Red-Eye to Havre de Grace: In brief
The theater company Lucidity Suitcase Intercontinental collaborates with Minneapolis musical duo Wilhelm Bros. & Co.—perhaps because both groups sound like rejected Wes Anderson projects—to create an "action-opera" about the final days of Edgar Allan Poe. Thaddeus Phillips directs and designs.
Red-Eye to Havre de Grace: Theater review by Adam Feldman
It is fitting that Edgar Allan Poe, who helped invent the genre of detective fiction, ended his life in mystery. In October 1849, the bard of the macabre was found wandering the streets of Baltimore, incoherent, dressed in someone else’s clothes; he died a few days later, with no explanation of how he had gotten there. Lucidity Suitcase Intercontinental’s Red-Eye to Havre de Grace offers a stylish and imaginative account of those final days: Poe (Sheehy) drifts through a fugue of hotel rooms and train rides, haunted throughout by the silent, prowling spirit of his young bride, Virginia (Alessandra Larson), who died of consumption two years earlier.

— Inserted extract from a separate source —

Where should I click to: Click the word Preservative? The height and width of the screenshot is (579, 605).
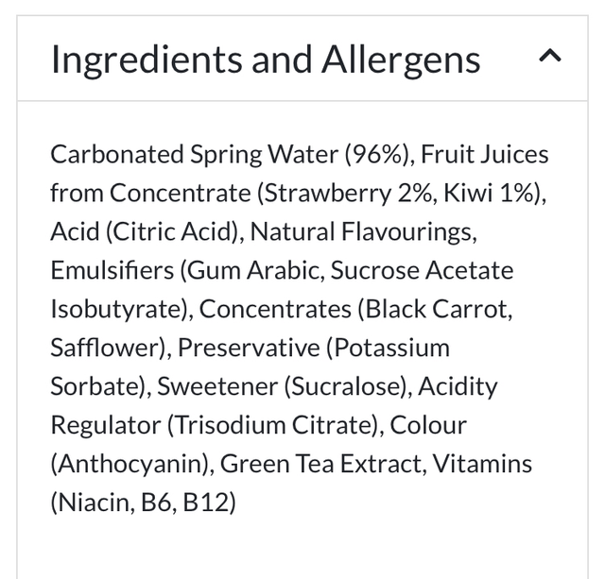249,348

Much of the text is drawn from Poe’s most famous works—a running joke finds people asking him to recite his greatest hit, “The Raven”—often cleverly set to music by the gifted Wilhelm Bros. & Co. (David plays piano; Jeremy sings and fills a number of small roles). As conceived and staged by Thaddeus Phillips, with special help from Drew Billiau’s beautifully shaped lighting, the play dabbles in mild anachronism and gentle comedy, but is mostly a study in compellingly morbid visuals: gloom with a view.—Theater review by Adam Feldman
THE BOTTOM LINE Phillips paints an evocative picture of a poet’s wife-and-death struggle.